Supplied text
The agents leaving your brokerage are 46% more productive than the agents you're recruiting to replace them.

That number comes from Recruiting Insight's Q1 2026 Agent Migration Report, and it should stop you cold. Because what it means is that the standard brokerage response to turnover — recruit more, recruit faster — is making the underlying problem worse. You can grow your headcount and shrink your productive capacity at the same time. Most broker owners doing exactly that right now don't know it yet.

By the time an agent hands in their notice, you have already lost the window to do anything about it. The exit is not the problem. The exit is the end of a problem that started months earlier, quietly, without a single metric to flag it.


The drift nobody tracks

There is a pattern I have watched play out across 20 years in this industry. An agent joins with real potential. The first 90 days go reasonably well. Then something shifts — not dramatically, not in a way that triggers an alarm, but steadily. They stop showing up to team meetings. Their response time slows. They start calling in on deals instead of coming in. Six months later they are gone.

Tasks for this exercise
• A. Which report does the agent-turnover article cite for its productivity figure?
• B. Please pick up the agent-turnover article after its last sentence and continue it.
The material is separate from the agent-turnover article.

Material supplied
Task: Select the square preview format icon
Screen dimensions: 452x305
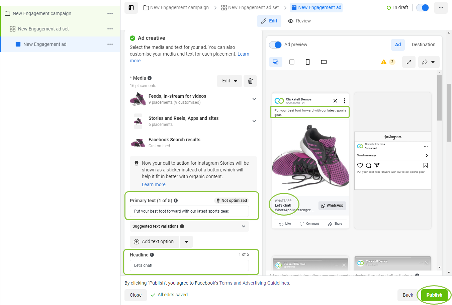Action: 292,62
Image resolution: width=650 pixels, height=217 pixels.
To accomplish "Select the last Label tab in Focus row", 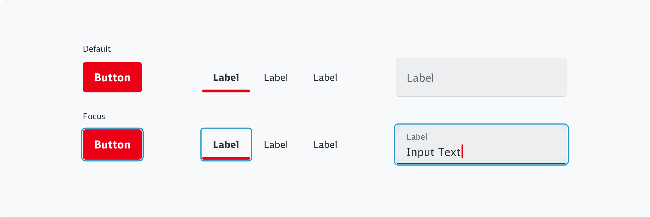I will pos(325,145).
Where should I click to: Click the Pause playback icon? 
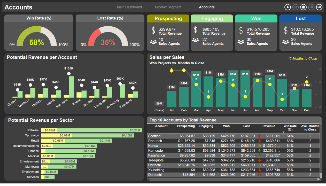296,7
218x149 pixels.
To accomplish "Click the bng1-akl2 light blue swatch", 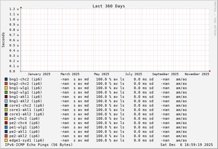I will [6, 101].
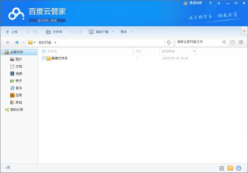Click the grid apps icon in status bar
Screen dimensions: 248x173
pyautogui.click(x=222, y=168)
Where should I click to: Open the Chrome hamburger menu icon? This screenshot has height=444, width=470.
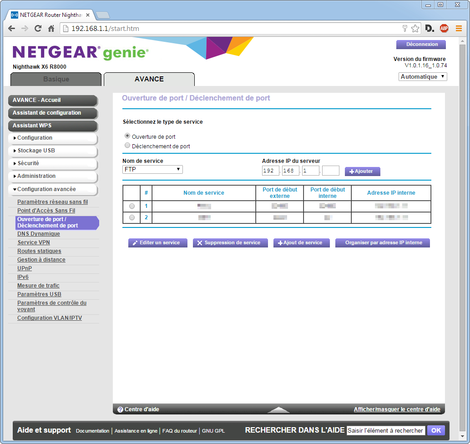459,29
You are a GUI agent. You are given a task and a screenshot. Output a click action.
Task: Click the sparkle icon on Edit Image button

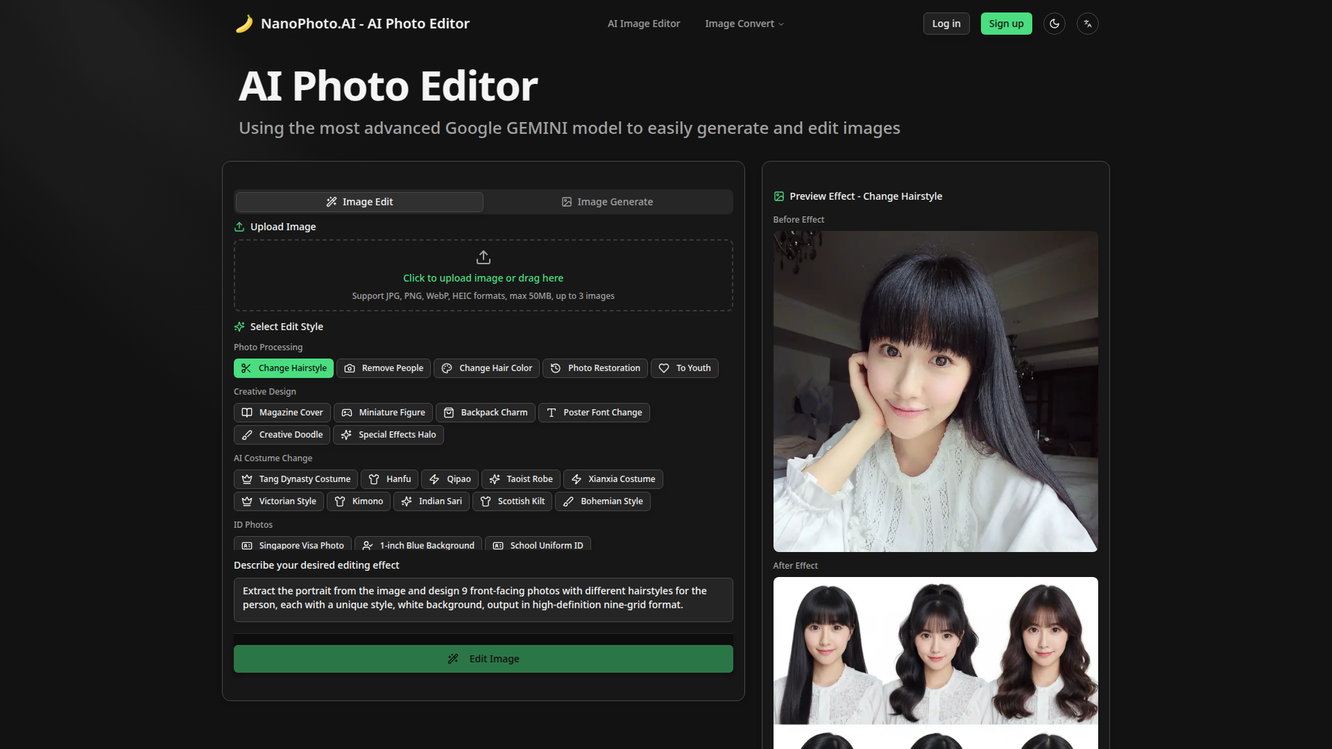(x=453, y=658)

...

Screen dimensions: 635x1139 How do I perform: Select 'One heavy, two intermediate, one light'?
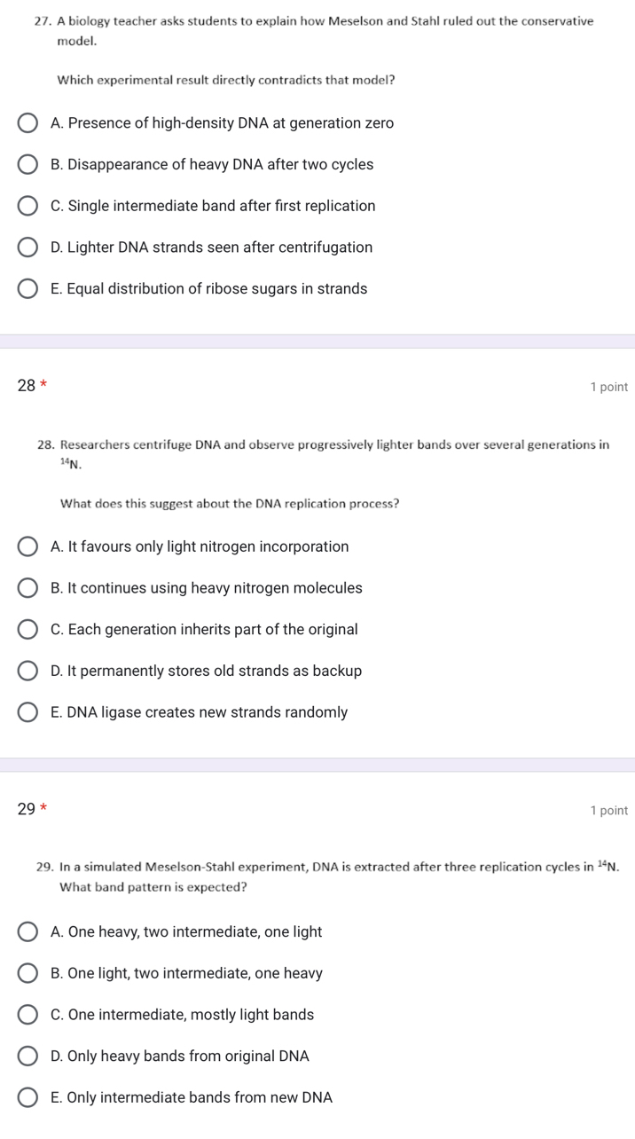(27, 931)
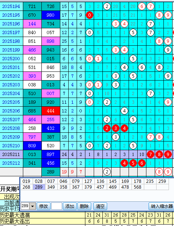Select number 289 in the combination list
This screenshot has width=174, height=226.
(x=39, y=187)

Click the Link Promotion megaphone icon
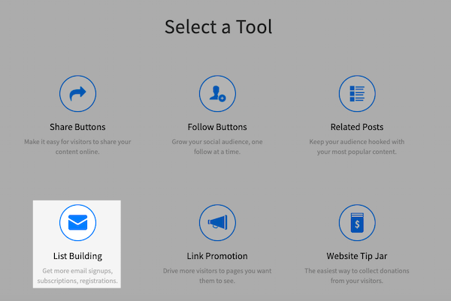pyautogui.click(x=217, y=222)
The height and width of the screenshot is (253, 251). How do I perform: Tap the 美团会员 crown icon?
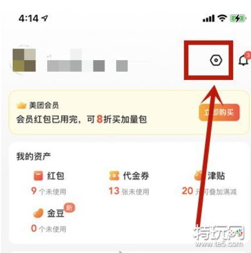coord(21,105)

--

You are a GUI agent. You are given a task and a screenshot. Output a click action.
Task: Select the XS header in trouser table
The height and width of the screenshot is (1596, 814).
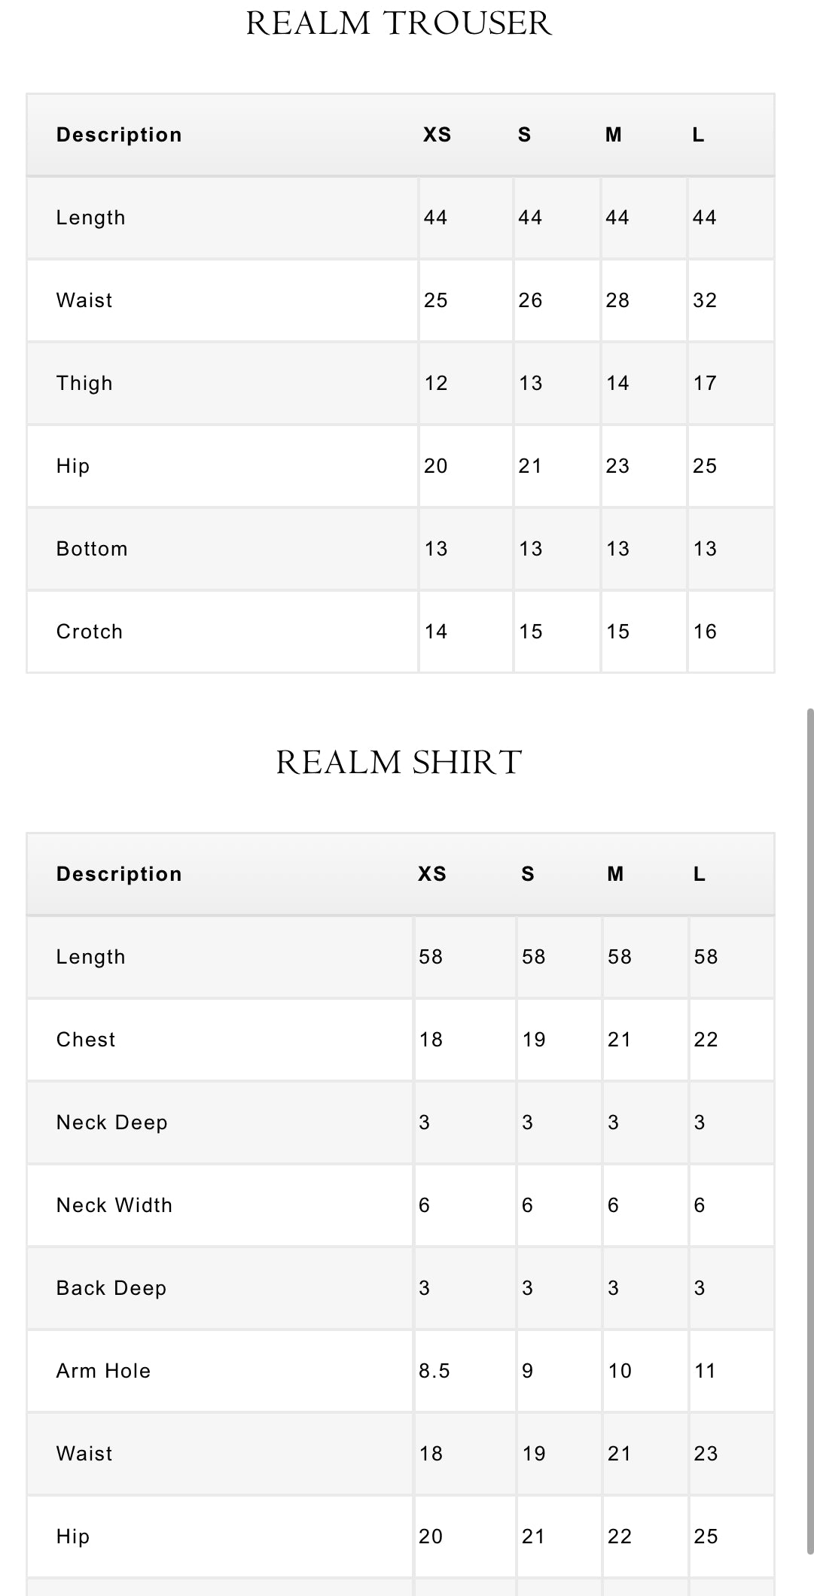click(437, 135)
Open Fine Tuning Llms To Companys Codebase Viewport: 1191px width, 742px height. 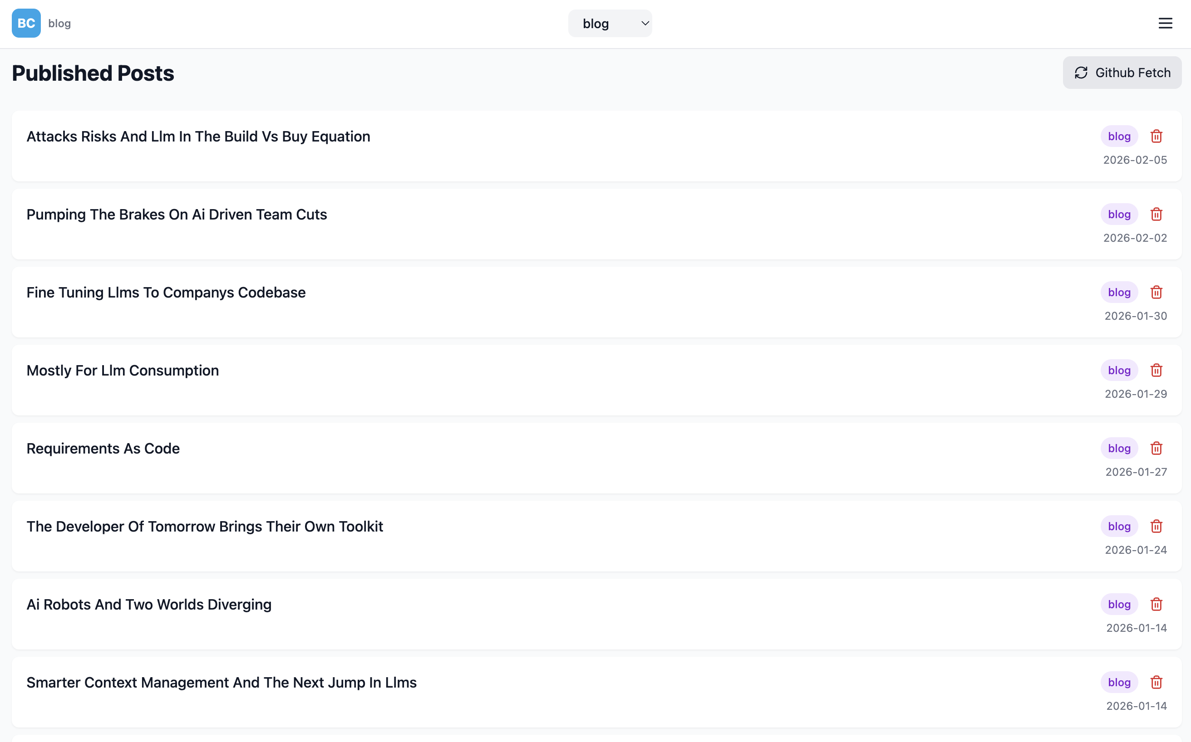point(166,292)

Task-by-task results
• A. Recruiting Insight's Q1 2026 Agent Migration Report.

• B.
Ask most broker owners what happened and you will hear some version of: "I just didn't see it coming."

Most broker owners will tell you the agent just wasn't a good fit. And they're not wrong — but they're also not asking the harder question, which is whether a few adjustments on their end could have changed the outcome. The agent who stopped showing up to team meetings might have told you something different if the meetings weren't structured in a way that made them feel like a waste of time. The agent who went quiet in month four might have stayed if someone had asked, early enough, whether the environment was actually working for how they operate. The industry has built an entire infrastructure around tracking agent production — volume, GCI, transaction count — and almost nothing around meeting agents where they are before the drift sets in.

You see the exit. You never see the 90 days that preceded it.


What the data is actually saying

The Q1 2026 Recruiting Insight report keeps pointing at the same conclusion from different angles, and it is worth reading slowly.

RISMedia's coverage of the data puts a number on it. Internal movers — agents who transferred from one office to another within the same brokerage — outperformed external recruits by 28% in annualized production volume. Internal movers averaged $5.47 million. External recruits averaged $4.27 million. Same industry, same year, same general market conditions. The only meaningful difference is that internal movers already understood the culture they were operating in. The environment was not working against them.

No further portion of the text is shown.